Scripting and Regular Expressions
Prof. Brian D. Davison
Computer Science & Engineering, Lehigh University
Announcements
- Welcome back! Hope you enjoyed the extra couple of days off!
- New homework #4 online, due Friday in class
- Today's schedule
- Return short quiz #6 -- range 3-9, mean 7
- Continue Shell Scripting with Regular Expressions
A longer example
- First, let's review the shell scripting we saw before break in
a longer example (remember to open this and any other link in a new tab)
As we read through the file, we see: the sh-bang line, comments, local
variable declarations. It then tests for the non-existence of a file, and
so if true (doesn't exist), it prints an error and exits. We then create
a global (environmental) variable, followed by a local numeric variable
given the result of an expression that executes the system command date
(asking only for the hours) and adding 1 to it. We then make sure the
number of hours is not in military (24hr time). A local array of foods is
declared, and an integer too. For each person in the list generated by
the system command cat on a file (except for root), run the command mail
with a message (with variable substitutions) to send. The index variable
is updated on each iteration, and is reset if we run through the entire
set of food choices.
Globbing
bash$ ls -l [^ab]*
-rw-rw-r-- 1 bozo bozo 0 Aug 6 18:42 c.1
-rw-rw-r-- 1 bozo bozo 466 Aug 6 17:48 t2.sh
-rw-rw-r-- 1 bozo bozo 758 Jul 30 09:02 test1.txt
bash$ echo *
a.1 b.1 c.1 t2.sh test1.txt
bash$ echo t*
t2.sh test1.txt
Long ago, wildcard expansion was provided by an external program called
glob, but has since been incorporated into the shell directly.
The ability to perform globbing is also provided to unix programs,
using the standard glob(3c) C library function.
You can read about the POSIX standard for globbing in the
linux man page for glob(7)
The ^ within brackets provides negation.
Regular Expressions
Try changing this slightly to find other words in the dictionary file.
grep
- grep is an acronym that stands for global regular expression print.
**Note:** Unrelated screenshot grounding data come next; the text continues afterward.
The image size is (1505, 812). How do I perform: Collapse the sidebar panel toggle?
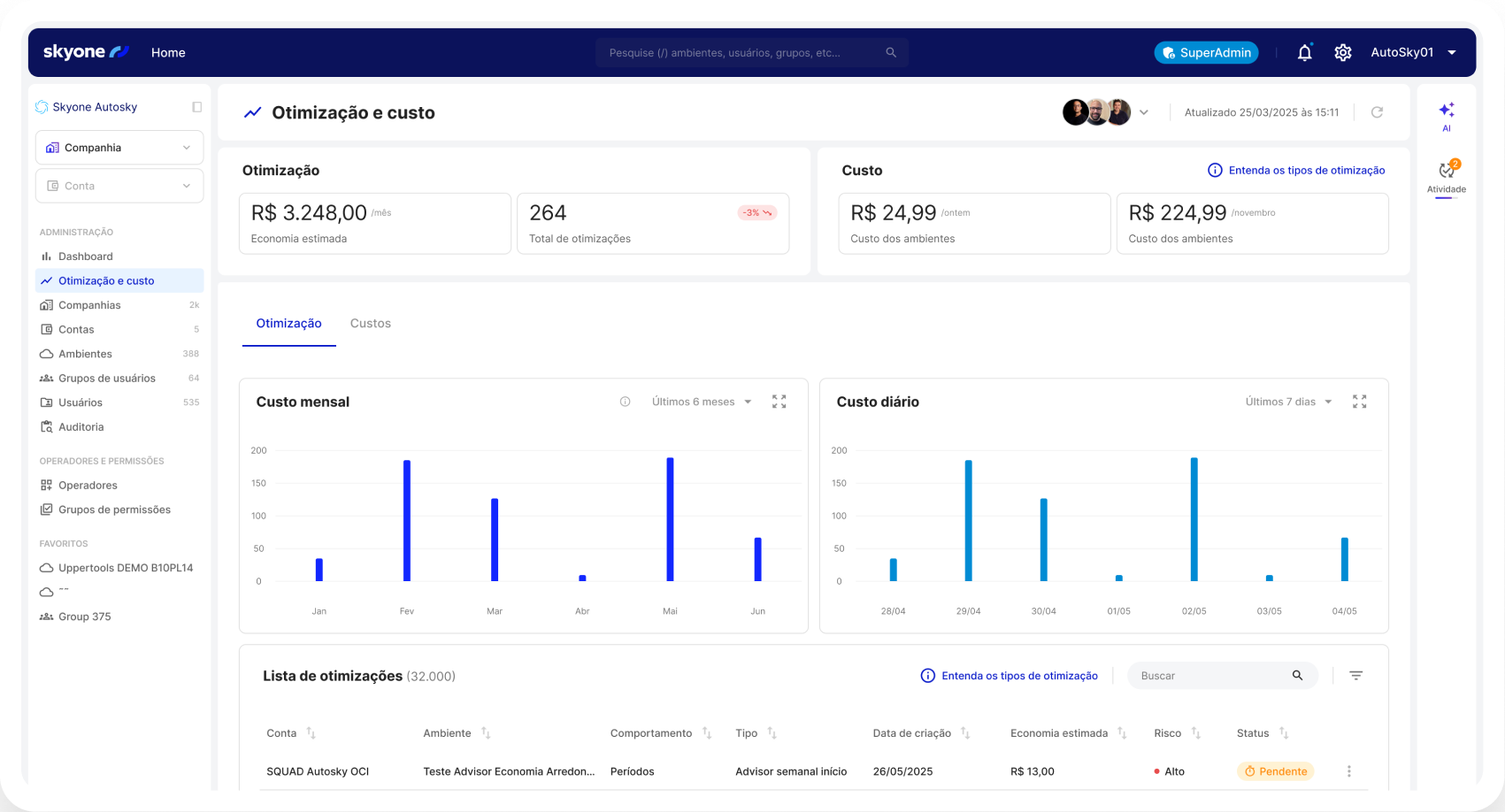pyautogui.click(x=196, y=107)
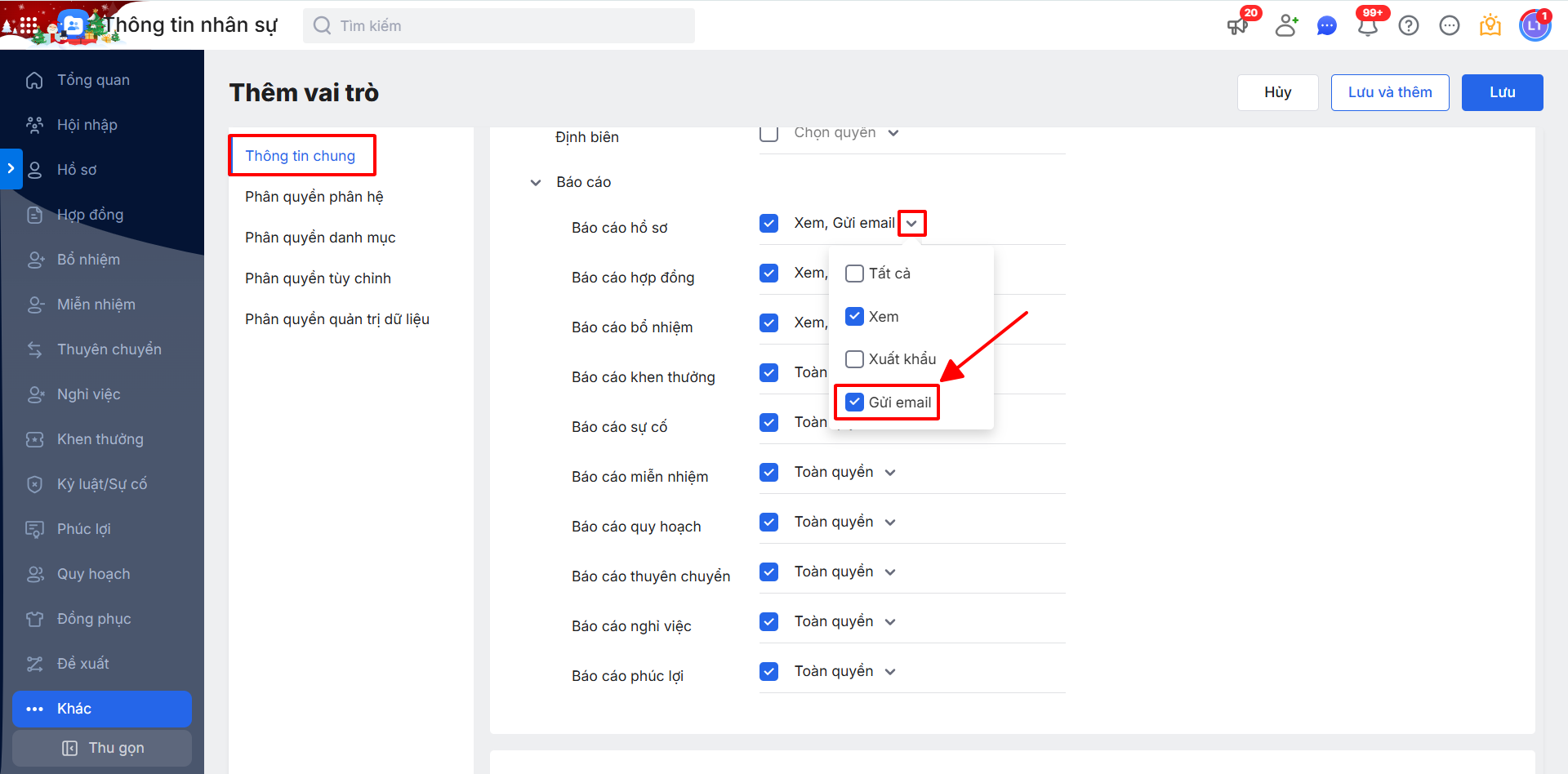Screen dimensions: 1568x774
Task: Tick the Tất cả checkbox
Action: pyautogui.click(x=854, y=274)
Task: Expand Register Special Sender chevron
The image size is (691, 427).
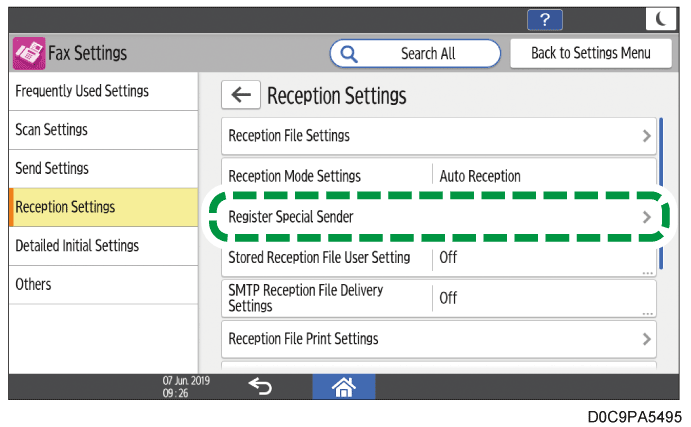Action: (647, 217)
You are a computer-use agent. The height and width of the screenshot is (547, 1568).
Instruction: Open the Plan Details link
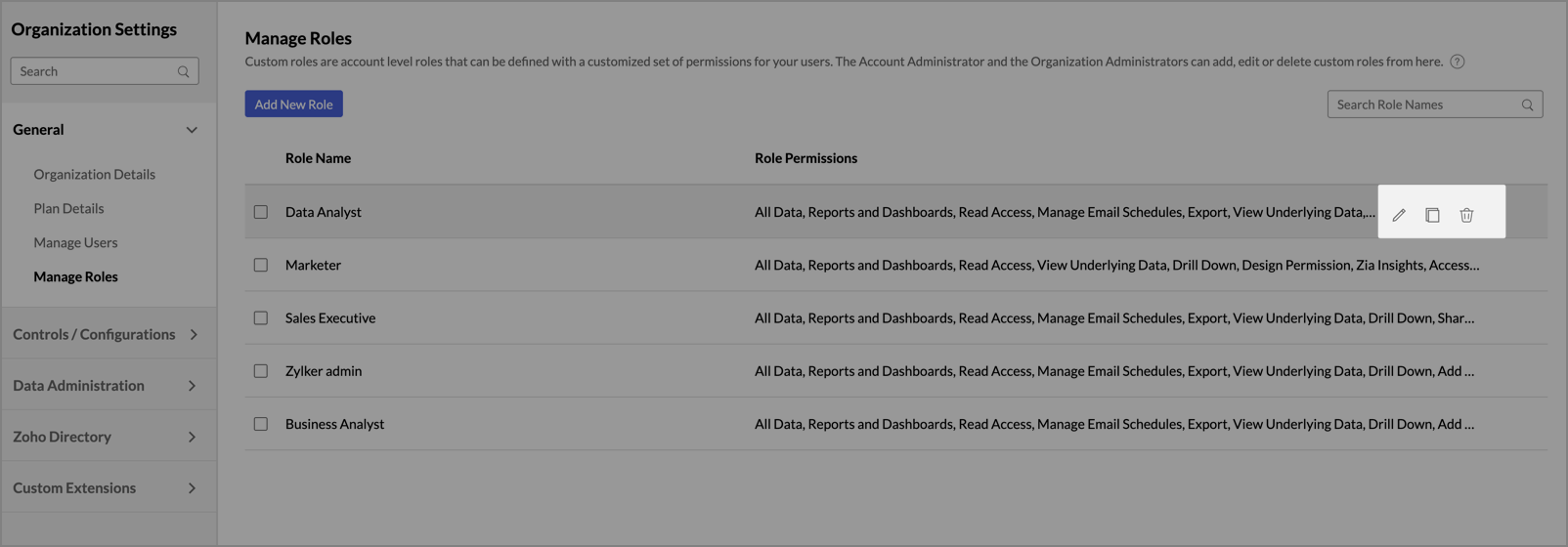[68, 208]
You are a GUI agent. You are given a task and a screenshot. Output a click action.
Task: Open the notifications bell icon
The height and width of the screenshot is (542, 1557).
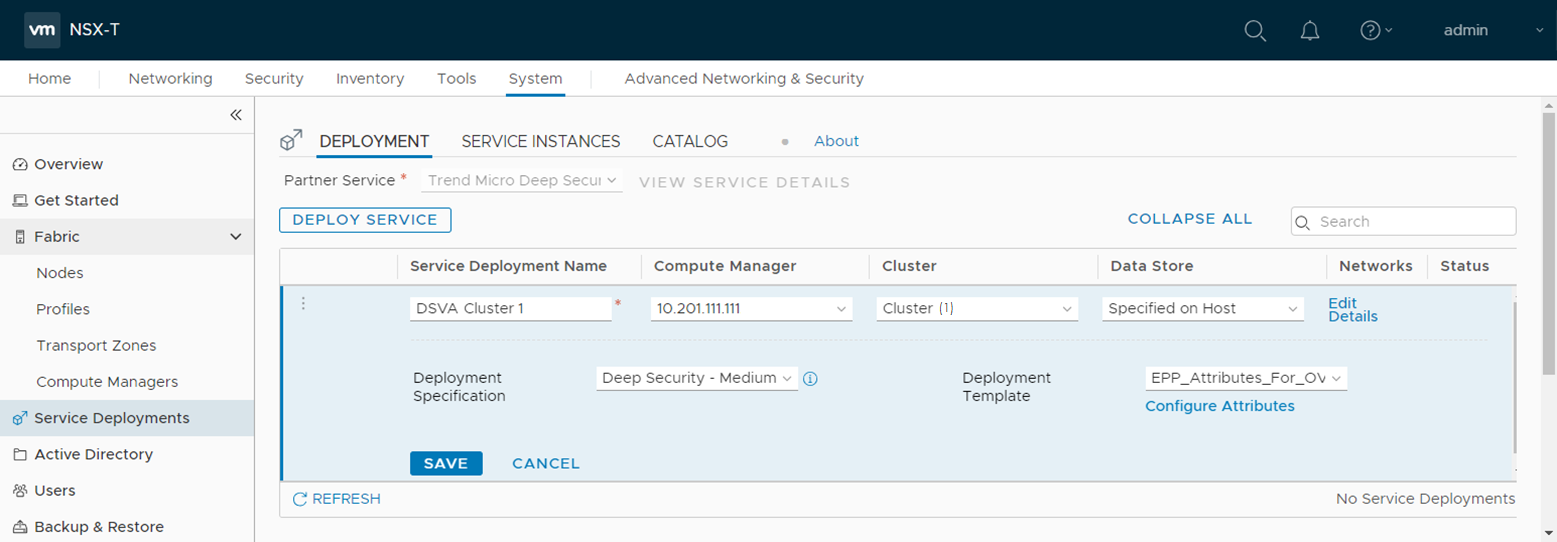click(x=1310, y=30)
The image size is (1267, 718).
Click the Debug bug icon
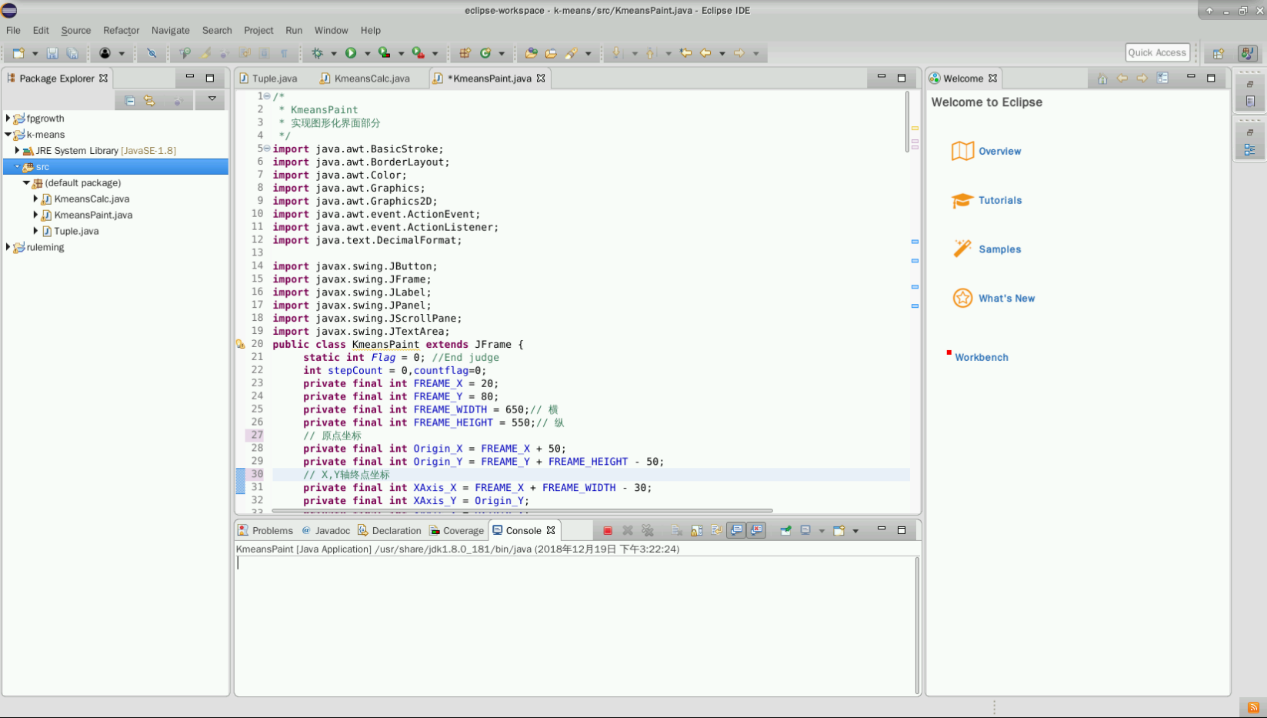click(x=318, y=53)
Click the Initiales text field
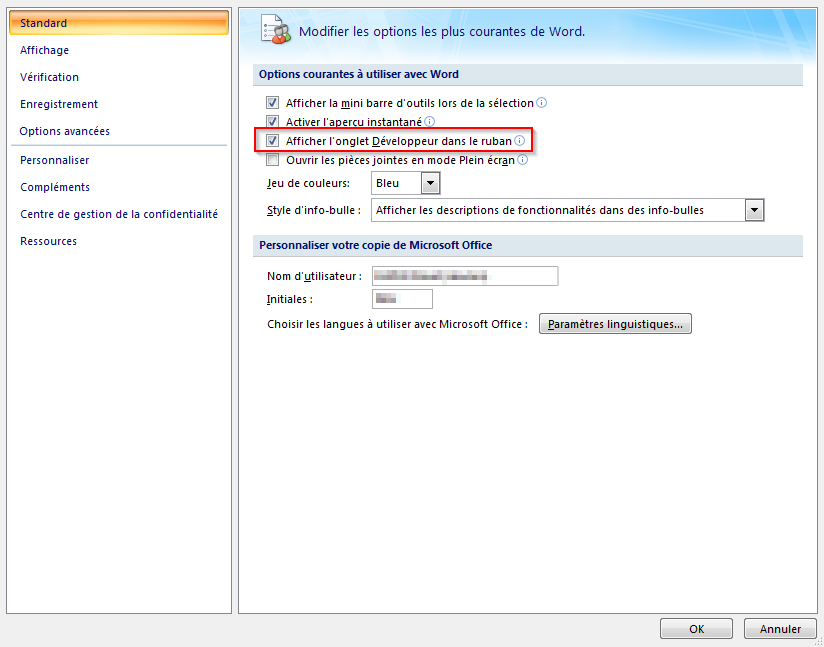 pyautogui.click(x=402, y=299)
- Typically we'll use grep to match a string literal (a regular expression without metacharacters)
% ps -ef | grep root
- grep has a number of useful options, including
- -i ignore case
- -n include line numbers in output
- -w search for words
- -l list filenames only
- -v show non-matching lines only
- Today, however, we're focusing on the regular expressions such as those
that grep uses (described in Quigley, Ch 4, and in grep man page).
Regular Expressions
- Regular Expressions
- A regular expression is a way of describing a pattern of characters to a program so that it can either display or modify the occurrences of that pattern.
- Regular expressions are constructed analogously to arithmetic expressions, by using various operators to combine smaller expressions.
- The fundamental building blocks are the regular expressions that match a single character.
- Most characters, including all letters and digits, are regular expressions that match themselves.
- The simplest form of a regular expression is just a literal string.
- In addition to single characters and literal strings, regular expressions use a set of metacharacters that have special meaning when used in a regular expression.
Basic Regular Expression Metacharacters
- Wildcard matching
- . -- matches any one character
- [abc] -- matches any one of the letters 'a', 'b', or 'c'
- [^abc] -- matches any character except 'a', 'b', or 'c'
- [a-zA-Z0-9] -- matches either a lower case letter, upper case letter, or a digit
- Quantifiers
- * -- match previous character zero or more times
- Anchors
- ^ -- matches beginning of line
- $ -- matches end of line
- \< -- matches beginning of word
- \> -- matches end of word
Extended Regular Expression Metacharacters
- Wildcard matching
- | -- matches either the character before or after
a|b|c
- () -- groups characters for more complicated expressions
Lehi(gh)*
- Quantifiers
- ? -- match previous character zero or one time
- + -- match previous character one or more times
- These are available with egrep(1)
Regular Expressions in Emacs
- UNIX editors such as vi and emacs also support regular expressions to search and transform files
- M-C-S will allow you to type a regular expression and interactively find the next one (C-S will move to the next, as with regular search)
- M-X replace-regexp will prompt for a regular expression for matching, and then prompt for the replacement string
Try running emacs now. Put five lines of Lehigh X where X is the line number.
Now use the regex "L.*igh [0-9]" and C-S to see that it matches each one.
Lab exercise (from Quigley)
- Given the file datebook.txt
- Print all lines containing the string San.
- Print all lines where the person's first name starts with J.
- Print all lines ending in 700.
- Print all lines that don't contain 834.
- Print all lines where birthdays are in December.
- Print all lines where the phone number is in the 408 area code.
- Print all lines containing an uppercase letter, followed by four
lowercase letters, a comma, a space, and one uppercase letter.
- Print lines where the last name begins with a K or k.
- Print lines preceded by a line number where the salary (last field) is a six-figure number.
- Print lines containing Lincoln or lincoln.